Craving an island escape? For chef Ralph Motta, every day is an island escape.
The young entrepreneur owns a boutique catering company, Motta Cuisine, specializing in sea-to-table, modern cuisine and was recently named the culinary ambassador to the U.S. by the USVI Department of Tourism.
Motta sat down with Where to talk island life, insider travel tips and culinary inspiration.
You're on a deserted island and you can only have three ingredients to cook with. What are they?
A whole coconut. I will take some mahi and then, I've got salt water, so avocados. I can turn that into a dish.
What's the best restaurant for local food in St. Croix?
What's the one local dish you can't get enough of?
Probably callaloo. People make it all the time but it's better at a certain time of year—when traditional ingredients are in season. There's a combination of so much history and so much culture in one pot.
What's your spirit city?
I've only been twice—San Francisco would have to be my spirit city. San Francisco just reminds me of the Caribbean. Small town, same aspect, you park your car and walk everywhere.

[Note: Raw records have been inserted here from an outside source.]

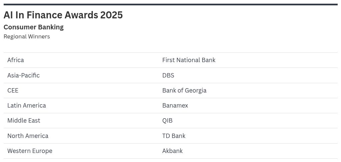Select the DBS winner entry

tap(168, 75)
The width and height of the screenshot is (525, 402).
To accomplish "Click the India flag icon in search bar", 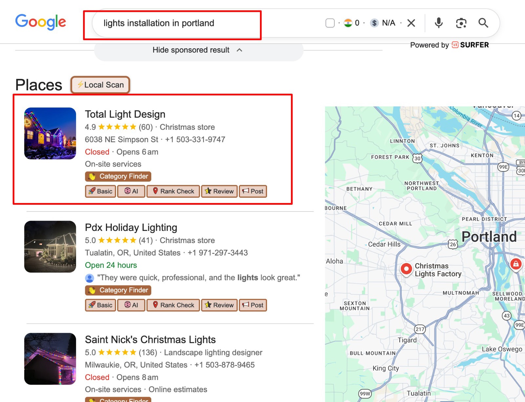I will point(348,23).
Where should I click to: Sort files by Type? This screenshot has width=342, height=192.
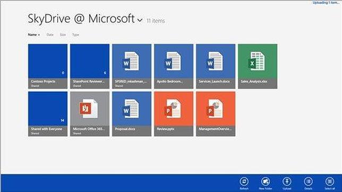click(x=75, y=35)
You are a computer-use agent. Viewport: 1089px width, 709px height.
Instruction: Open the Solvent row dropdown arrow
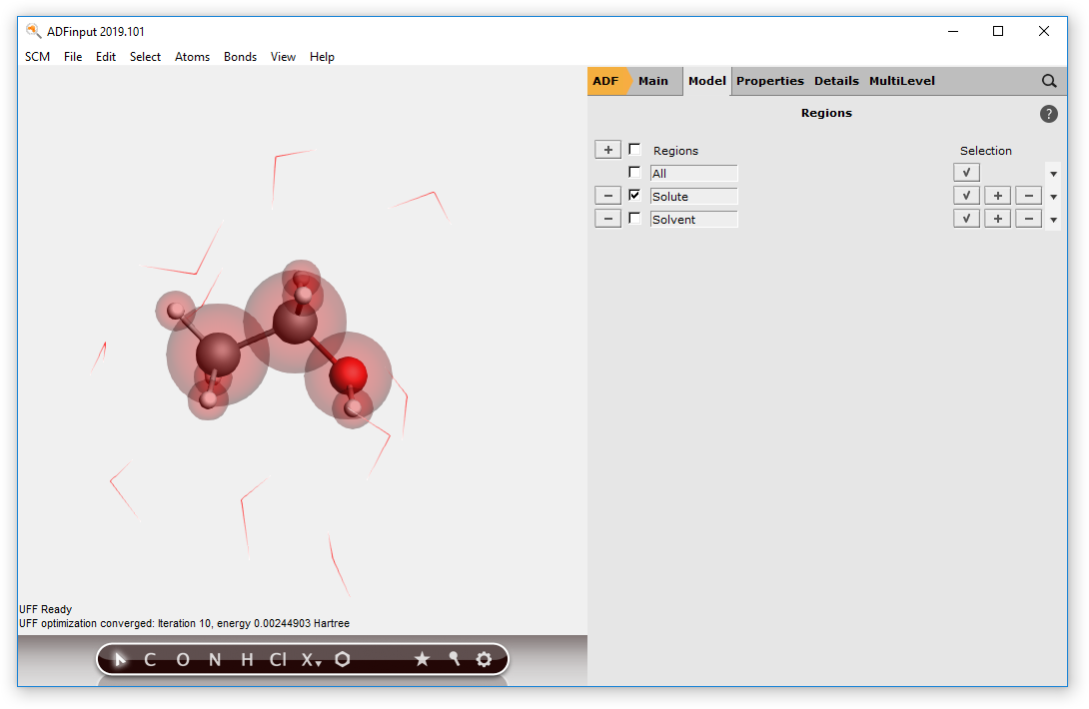click(x=1053, y=220)
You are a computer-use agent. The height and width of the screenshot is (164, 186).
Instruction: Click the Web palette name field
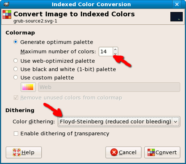tap(109, 87)
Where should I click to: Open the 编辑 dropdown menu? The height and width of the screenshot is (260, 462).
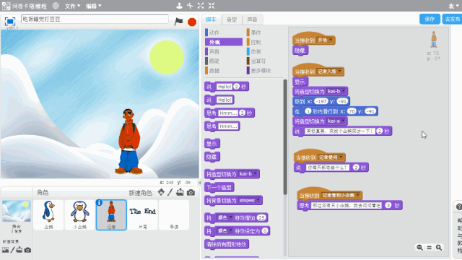pyautogui.click(x=93, y=6)
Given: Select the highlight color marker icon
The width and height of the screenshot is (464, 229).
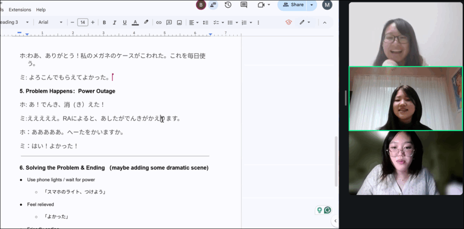Looking at the screenshot, I should [146, 22].
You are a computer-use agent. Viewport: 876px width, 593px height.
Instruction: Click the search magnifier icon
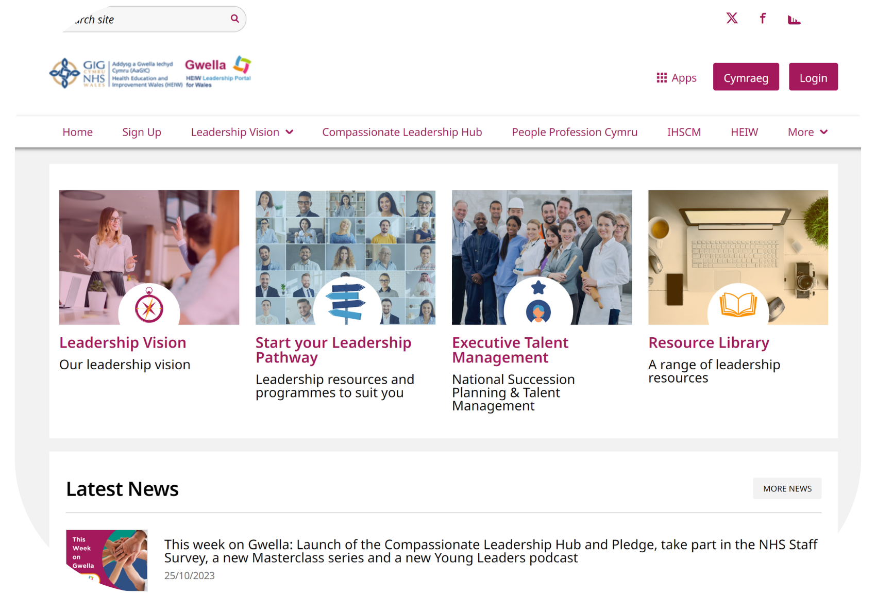(x=235, y=19)
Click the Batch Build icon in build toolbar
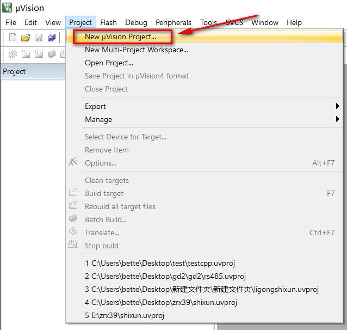Image resolution: width=347 pixels, height=330 pixels. tap(52, 54)
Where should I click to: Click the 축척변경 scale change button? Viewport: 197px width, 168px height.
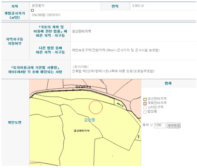[173, 125]
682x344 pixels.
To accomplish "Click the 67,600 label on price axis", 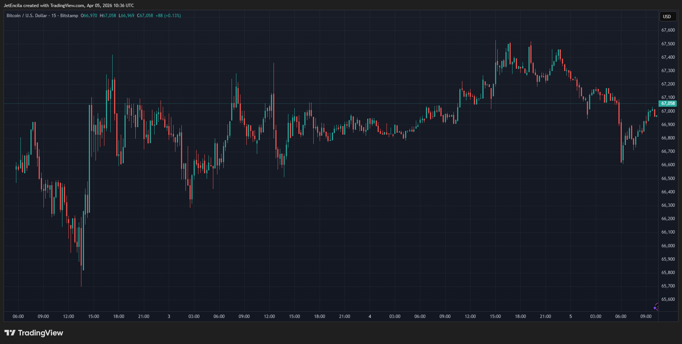I will click(x=668, y=30).
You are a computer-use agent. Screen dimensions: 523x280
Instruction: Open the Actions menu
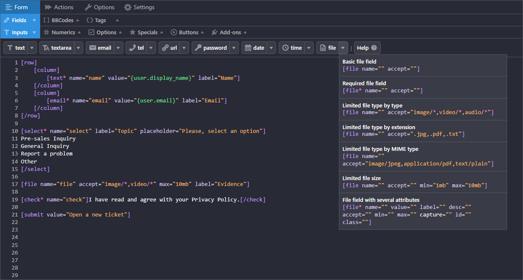[59, 7]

What's your favorite way to spend an afternoon in St. Croix?
I'd say walking in Christiansted. The blocks aren't long. Every street has restaurants. Then the boardwalk, hanging out and having tacos, to walking the back streets of town and seeing the older buildings, stopping in and buying jewelry. The different art galleries. There's just tons to do. It doesn't require driving and stopping the car. You just pick a spot and jump out and walk for hours.

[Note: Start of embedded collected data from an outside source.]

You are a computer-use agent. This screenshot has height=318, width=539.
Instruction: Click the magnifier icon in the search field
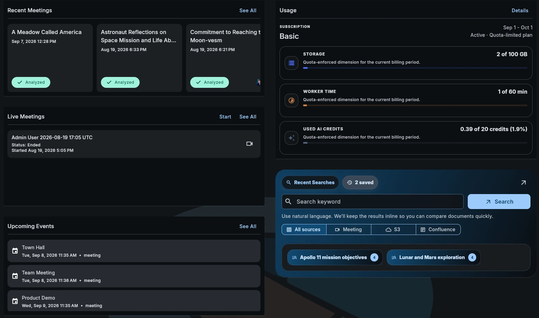288,202
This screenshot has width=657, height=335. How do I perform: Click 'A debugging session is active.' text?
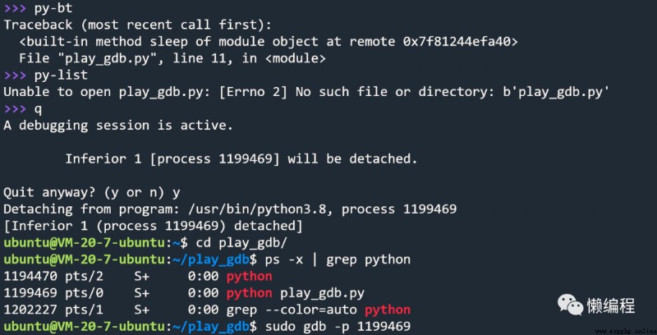tap(118, 125)
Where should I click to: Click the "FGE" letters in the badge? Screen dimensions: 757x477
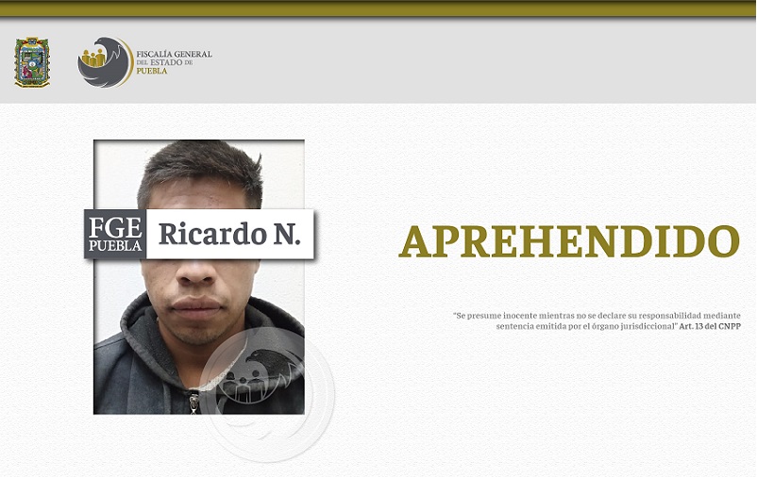click(x=115, y=227)

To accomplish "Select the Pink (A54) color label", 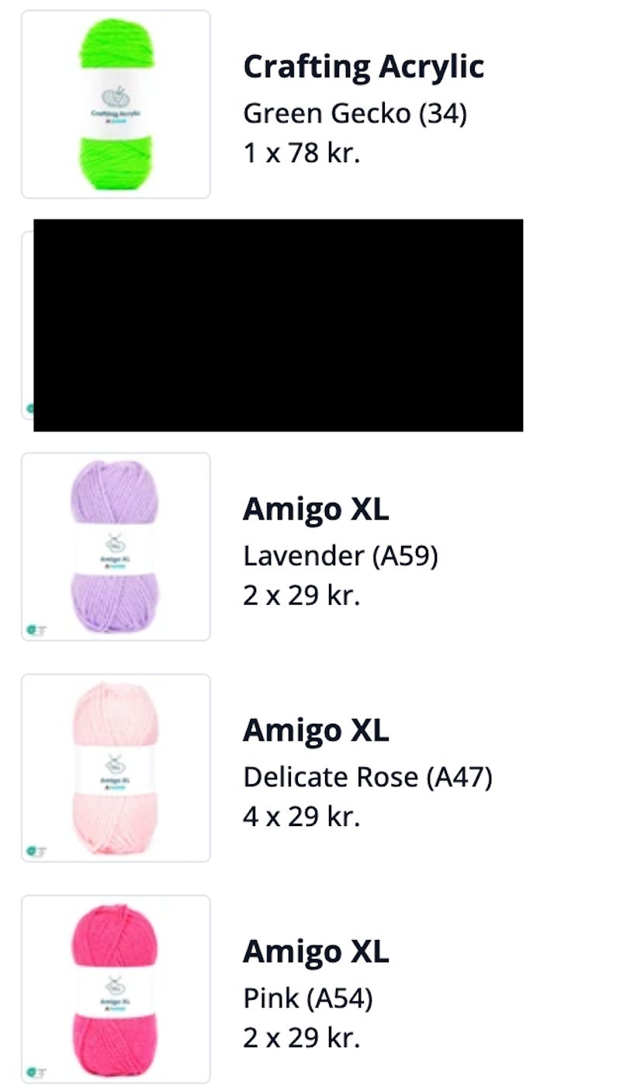I will [308, 999].
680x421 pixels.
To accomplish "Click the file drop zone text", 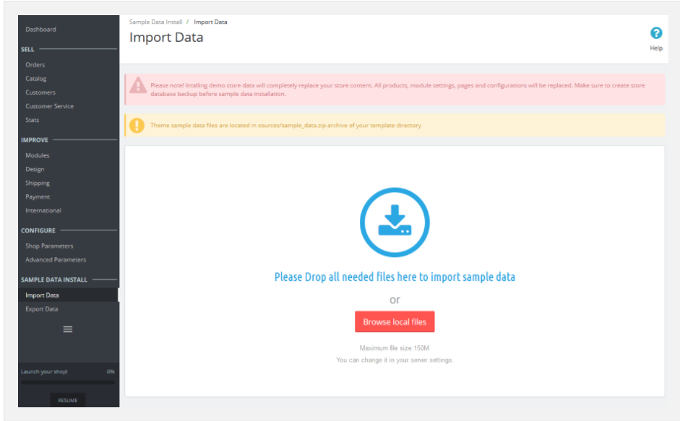I will tap(395, 277).
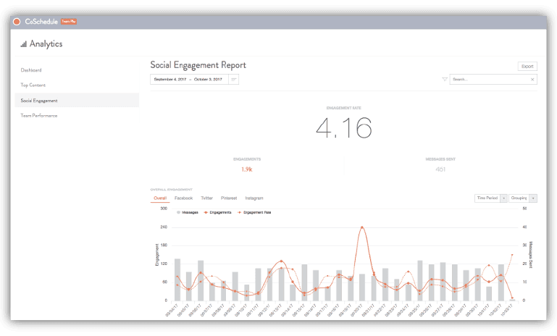Click the filter funnel icon beside search

[443, 80]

That one place you've always wanted to go and haven't yet?
If I could stomach that long, long flight, I'd go to Australia and the Great Barrier Reef.
Who's your ideal travel partner?
Do I have to pick one? There's Becky Bass, Zahra Jackson, Monique Meade. They're awesome travel companions. We're getting ready to book a trip to Cabo San Lucas. We're all excited; it's been a few years. We've been best friends since high school. We don't get to travel much because we're all over the U.S. and the Caribbean.
Best kept secret in the Virgin Islands?
Besides the food? The beaches. People usually come to the USVI on cruise ships. A lot of times people get whisked away on (an excursion). They might get to go to a public beach, but they don't get to see the true beauty.
Then there are the tidal pools on the Northwest. You can get there by car, but it's got to be a four-wheel drive; it's really off the beaten path. Jack's Bay is near Point Udall, the most eastern point of the USVI. It's a 20 to 25 minute hike, but it's a beautiful white sandy beach.
What is the best thing about living in St. Croix?
I think it's the ease and accessibility of everything. In St. Croix, I drive a mile or two, I've been to the grocery store, the barber shop, the beach—you have it all right there. I'm home right now but in five minutes I could be at the beach.
One thing we can't miss?
Visit in December or early January to catch the festival. We celebrate Christmastime and our heritage and culture. All three islands have one at different times. You get everything—tons of vendors cooking up all local fare, the parade with the girls in the feathers, J'ouvert (street party) at night, everyone dancing. It's phenomenal. Then all the different events that come alongside that. It's the perfect time to be here. It's not too hot like it is in the summer. The Island's booming. It's just a really great time to catch us at our peak.
What's your favorite zen place in St. Croix?
The rainforest—it's the least populated part of St. Croix. The roads are very narrow. Everything's pretty quiet. The waterfall starts flowing, the streams are running. It's loaded with mango trees. I'm getting ready for my summer drive. It's the perfect place to go zen out. You'll never be in traffic. There's no loud music. It's so calm. It's perfect.
What's your fondest travel memory?
In high school, I went to South Africa with my dad on a class trip through a program we have called Mini-Gusto. They had three trips going from St. Croix for 14 days. It was awesome. In total it was eight kids and five-to-seven chaperones. We all had a blast; it was me and my dad, my best friends.
What does the culinary ambassadorship mean to you?
The ambassadorship will be tons of different events and appearances with the USVI Department of Tourism. In Miami, they officially launched me; we promoted an event called Caribbean305.
Over the course of the next year, there will be more events like this; food and wine events, press events, different activities. Really just getting the word out about our emerging culinary scene.
I get to to spend the next year just really showcasing what the USVI has to offer, showing people what our cuisine is and how we're elevating it.
You were classically trained as an artist. How does art show up in your cooking?
I got my B.A. in painting. I never saw the two related until my roommate opened my eyes to it. In art school, you learn about colors, the way textures mix, the way it's composed on a canvas. You eat with your eyes before you do with your mouth. If your plate isn't composed correctly, people won't want to eat it.
For me, art plays a really big role in my plating as well as meshing textures, quality and flavors. How all of that comes together on the plate. It really starts in the kitchen and ends on the plate in front of you. Everything I learned about composing a canvas and mixing colors applies.
What is your go-to meal when you don't feel like cooking?
Pate. When you're not really up for cooking, you've got some nearby. Pate is just like street food, they're bites you grab by your hand. They would be like a go-to at any point of the day.